How Common are Personality Disorders Among Patients with Eating Disorders?

An Australian study found
higher-than-expected levels.

Reprinted from Eating Disorders Review
March/April Volume 24, Number 2
©2013 Gürze Books

This was a question posed by Dr. Astrid Von Lojewski and two colleagues at Royal North Shore Hospital, New South Wales, Australia (Psychopathol 2013. Feb 13 [Epub ahead of print]). Because personality disorders may act as risk factors for the development of some types of eating disorders, there has been interest in the possible relationship between the two. The results of studies over the past 30 years have been mixed (Nutr Clin Pract. 2010; 25:116.).

The Australian team first identified personality disorders among 132 female inpatients, using the International Personality Disorder Examination. The women were divided into four groups, those with restrictive anorexia nervosa (AN-R), binge-purging anorexia nervosa (AN-BP), bulimia nervosa (BN), and eating disorders not otherwise specified (EDNOS).

EXERCISE DIRECTIONS:
Answer these questions using the article on personality disorders among patients with eating disorders:
1. At which hospital did Dr. Astrid Von Lojewski and her colleagues work?
2. Over how many years have study results on this relationship been mixed?
3. How many female inpatients did the Australian team examine?
The material that follows comes from a different source than the article above.

RECORD EXTRACTS:
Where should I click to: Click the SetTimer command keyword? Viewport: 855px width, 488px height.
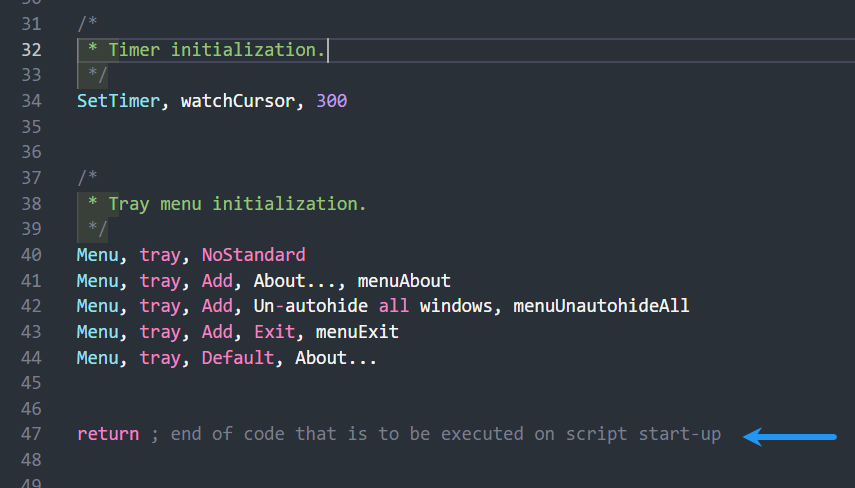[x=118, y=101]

==

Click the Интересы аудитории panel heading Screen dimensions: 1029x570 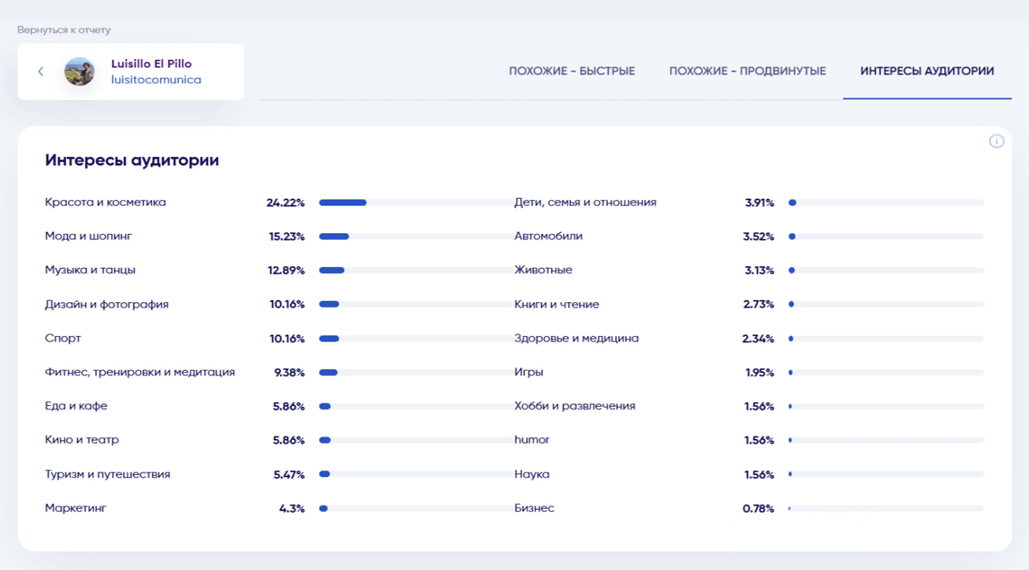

ANSWER TO THIS EXERCISE:
1. Royal North Shore Hospital, New South Wales, Australia
2. 30 years
3. 132